1 whole turkey breast, boned and butterflied, skin-on
4 ounces brie cheese, rind removed and sliced (this is easier to do when the cheese is well-chilled)
2 tablespoons apple butter
1/4 cup chopped fresh sage
6-8 slices prosciutto
- Lay the turkey breast on a cutting board, skin side down. Place the cheese inside the “pockets” where the bones have been removed. Drizzle with some apple butter and sprinkle with sage. Lay 2 slices of prosciutto overtop to seal in the gooey goodness, and fold the two sides of the breast together.
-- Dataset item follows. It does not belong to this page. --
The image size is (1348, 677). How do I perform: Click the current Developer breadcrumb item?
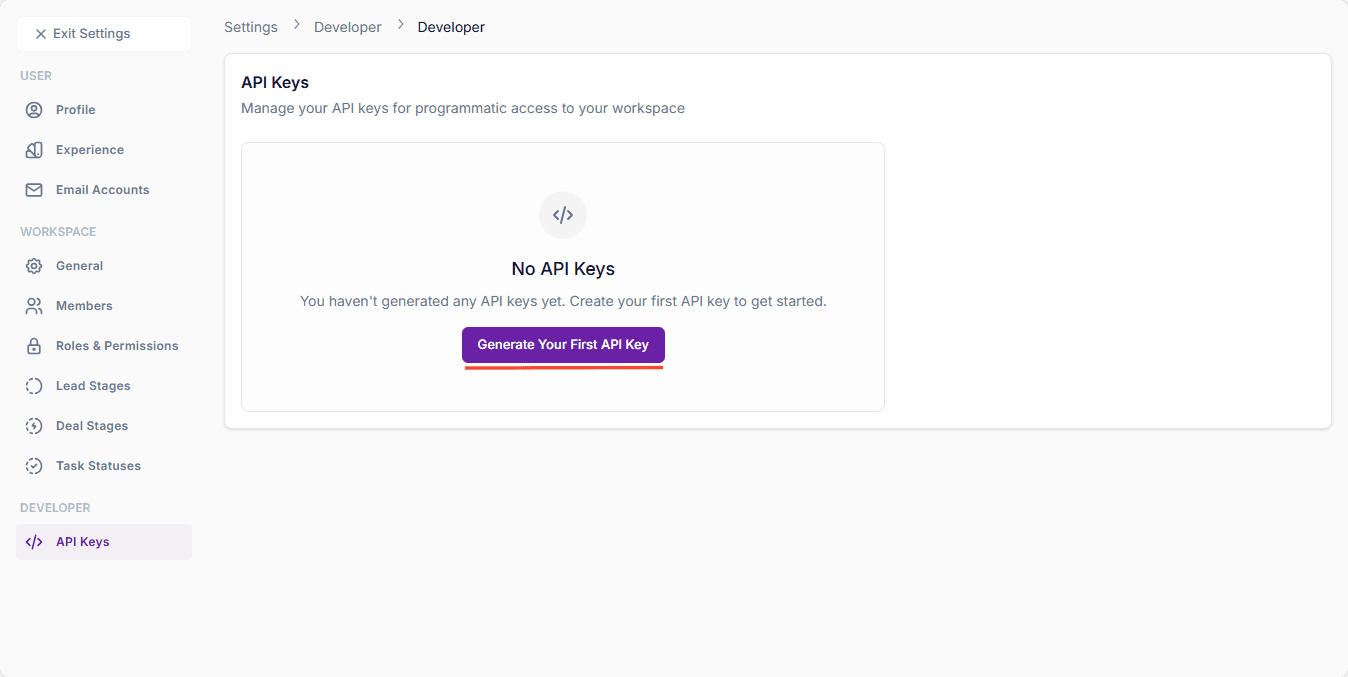pos(451,26)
Where the turkey skin does not meet, lay the remaining slices of prosciutto.
- Slide butcher twine underneath and tie the breast together in several places width-wise and length-wise.
- Preheat the barbecue on MEDIUM-HIGH for 10 minutes, then reduce the outside burners to LOW and turn off the centre burner.
- Place the turkey in the middle of the upper rack. Close the lid, and cook for 1 hour, turning over halfway through. Move the turkey to the lower grids, continue to grill and turn every 10-15 minutes until crisp all over and cooked through. Be sure to use a meat thermometer, and cook to an internal temperature of 165°F.
- Remove from the grill, and wrap with foil to rest for 10-15 minutes. Slice thickly and serve with Cranberry Sauce.